# Japan for Christmas & New Year



## francium (Jan 12, 2013)

Just starting to plan a trip to Japan it's gotta be over the Christmas holidays beause of the wifes job. She's also instructed we've gotta do a couple of nights in Tokyo because she lived there and wants to show daughter around. 
I've been looked through the threads on Japan and i'm trying to work out where the best place to go gonna have 10 nights in the mountains so don't want to do a shed load of travelling while we're there and waste snowboarding time.
Basing ourselves in Hakuba seems our best bet, any thoughts and advise would be appreciated.


----------



## Mizu Kuma (Apr 13, 2014)

With daughter in tow, I'd look at Nozawa!!!!!

Stay in a Ryokan, eat out at some cool Izakaya, do the Onsen Shuffle, and go see the Snow Monkeys at Jigokudani!!!!! * Unless its a deep pow day, go see the monkeys on a weekend so as to avoid the crowds in the hill!!!!!

If you were/are there jan 15th, the fire festival is also on in Nozawa!!!!!

Access is super easy via Shinkansen from Tokyo > Nagano, then bus Nagano > Nozawa!!!!!


----------



## francium (Jan 12, 2013)

It's gonna be from about the 20th dec the wife is a head teacher so we can only have school holidays.

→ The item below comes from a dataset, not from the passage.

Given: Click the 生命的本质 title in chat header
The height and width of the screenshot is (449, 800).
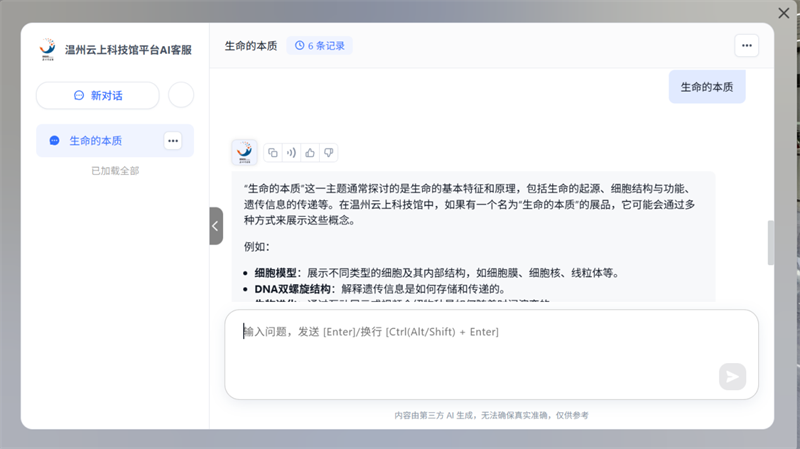Looking at the screenshot, I should (x=250, y=45).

Daughters not the problem she's skiing at competition level and races slalom in the uk and can't wait for some pow, the wife however likes nice gentle slopes to cruise down so as long as she's happy it's more about the pow runs.
The snow monkeys do look cool.


----------



## Mizu Kuma (Apr 13, 2014)

Plenty of Pow to be had at Nozawa anyways!!!!! :thumbsup:

And Jogokudani can be easily accessed via Hakuba as well!!!!!


----------



## tokyo_dom (Jan 7, 2013)

From my step brother who came in early feb - Nozawa can be a bit tough in the middle bit when the pow is deep, especially for snowboarders (the mountain is sort of a circus tent shape, steep, flaaaat, then steep again). He really preferred shiga kogen for variety, and said he would have skipped nozawa if he knew.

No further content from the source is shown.